#### [Problem requirements]
From the data, return each line holding the word "accomplish".

#### [The input]
○ ○ ○ ○ ○

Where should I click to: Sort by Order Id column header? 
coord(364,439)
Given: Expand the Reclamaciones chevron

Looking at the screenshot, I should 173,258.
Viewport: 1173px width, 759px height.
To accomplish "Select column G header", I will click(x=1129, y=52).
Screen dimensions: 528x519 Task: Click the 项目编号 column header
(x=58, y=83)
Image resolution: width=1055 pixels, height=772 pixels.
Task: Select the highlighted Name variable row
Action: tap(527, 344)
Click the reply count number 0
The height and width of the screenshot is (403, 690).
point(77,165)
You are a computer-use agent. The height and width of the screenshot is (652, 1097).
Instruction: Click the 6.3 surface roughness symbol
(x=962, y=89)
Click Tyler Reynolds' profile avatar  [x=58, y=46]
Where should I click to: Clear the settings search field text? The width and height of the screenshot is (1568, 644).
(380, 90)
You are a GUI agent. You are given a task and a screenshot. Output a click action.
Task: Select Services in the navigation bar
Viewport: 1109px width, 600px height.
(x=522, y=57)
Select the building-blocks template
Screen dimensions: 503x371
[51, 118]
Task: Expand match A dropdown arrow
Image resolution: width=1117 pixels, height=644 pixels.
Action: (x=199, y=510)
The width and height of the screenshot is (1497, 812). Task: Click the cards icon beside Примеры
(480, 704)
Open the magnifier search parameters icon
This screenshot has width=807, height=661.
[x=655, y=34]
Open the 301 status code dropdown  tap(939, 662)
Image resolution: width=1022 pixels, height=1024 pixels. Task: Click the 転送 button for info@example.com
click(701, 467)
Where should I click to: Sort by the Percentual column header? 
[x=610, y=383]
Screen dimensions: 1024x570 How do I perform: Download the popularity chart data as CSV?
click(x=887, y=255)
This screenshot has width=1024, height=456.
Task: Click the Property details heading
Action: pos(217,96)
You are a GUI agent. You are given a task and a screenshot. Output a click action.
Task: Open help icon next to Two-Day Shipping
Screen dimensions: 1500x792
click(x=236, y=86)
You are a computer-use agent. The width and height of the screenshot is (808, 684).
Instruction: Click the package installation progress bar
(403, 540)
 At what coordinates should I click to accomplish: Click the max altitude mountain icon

○ ○ ○ ○ ○

#### [Solution below]
To accomplish "Select column G header", I will click(x=1129, y=52).
 At what coordinates should I click to accomplish: Click the max altitude mountain icon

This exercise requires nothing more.